WHAT YOU NEED TO DO — Only the lines from the one containing "You are a GUI" to the end of the data below belong in the answer, each repeated exactly; no pictures.

EXTRACTED DATA —

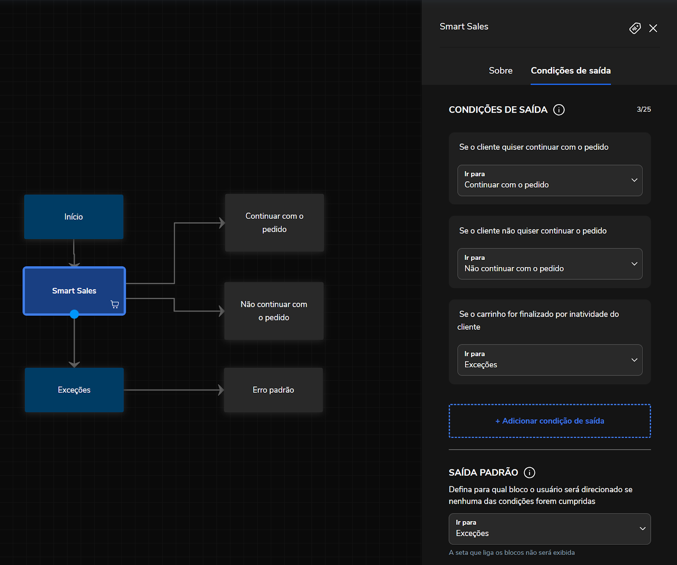This screenshot has width=677, height=565.
Task: Add a new exit condition
Action: coord(549,421)
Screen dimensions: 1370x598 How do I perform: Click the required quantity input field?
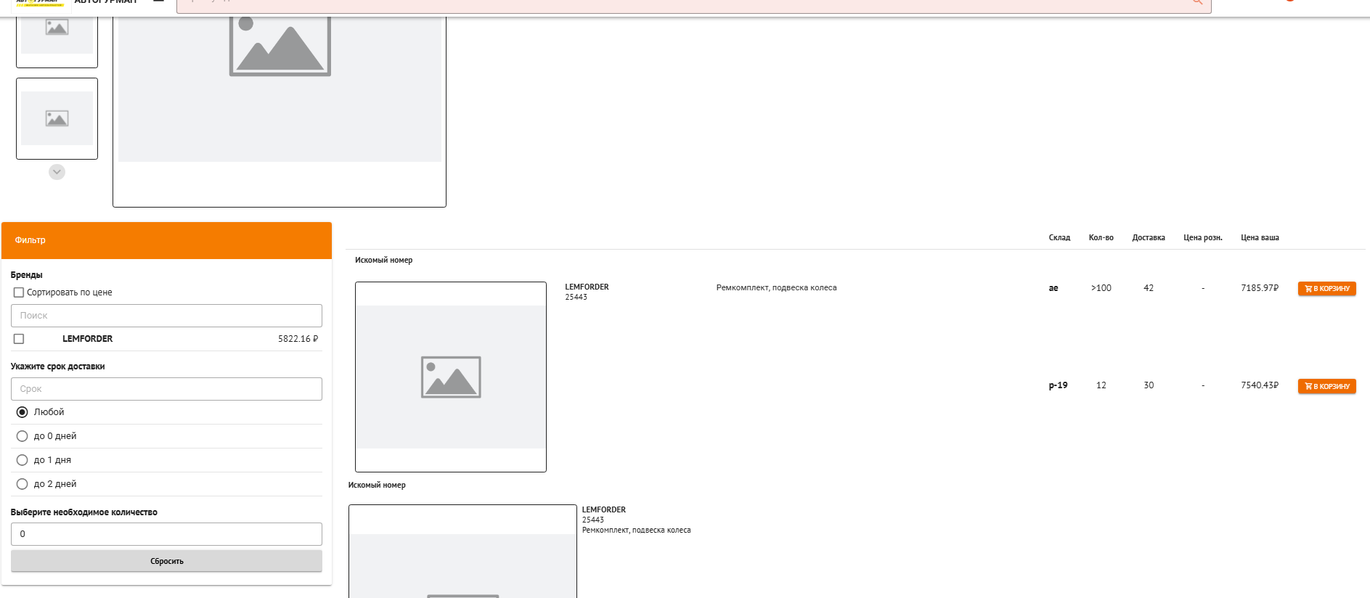(166, 534)
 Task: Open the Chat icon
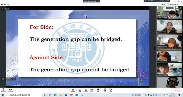(92, 90)
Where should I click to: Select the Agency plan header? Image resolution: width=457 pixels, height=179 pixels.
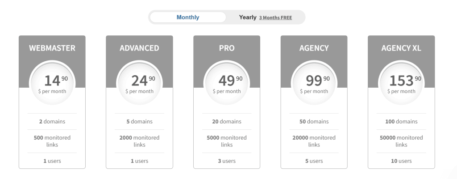[x=314, y=48]
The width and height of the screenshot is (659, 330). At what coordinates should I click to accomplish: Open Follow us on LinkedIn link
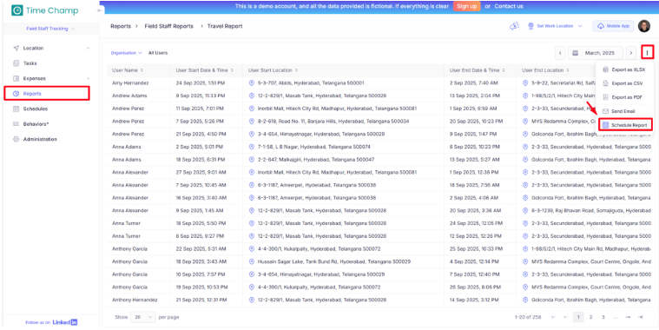[x=51, y=322]
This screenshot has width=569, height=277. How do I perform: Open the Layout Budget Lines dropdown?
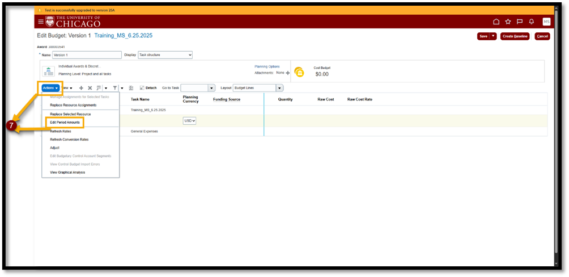[x=279, y=88]
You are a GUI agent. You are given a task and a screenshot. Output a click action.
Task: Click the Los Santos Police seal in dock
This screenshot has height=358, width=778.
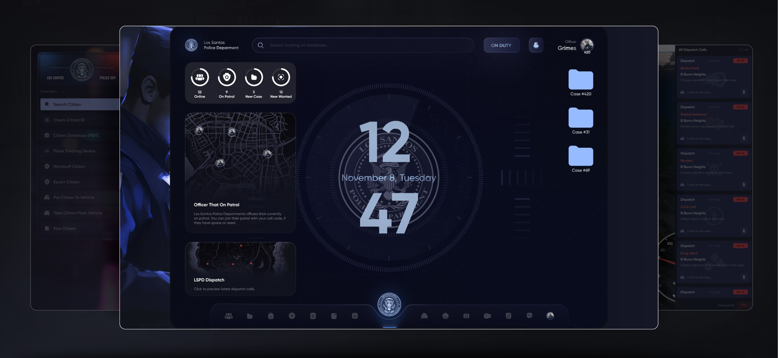[x=389, y=305]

WRITTEN SOLUTION —
You are a GUI agent. You are given a task and a screenshot. Output a click action.
Task: Click the Los Santos Police seal in dock
This screenshot has height=358, width=778.
[x=389, y=305]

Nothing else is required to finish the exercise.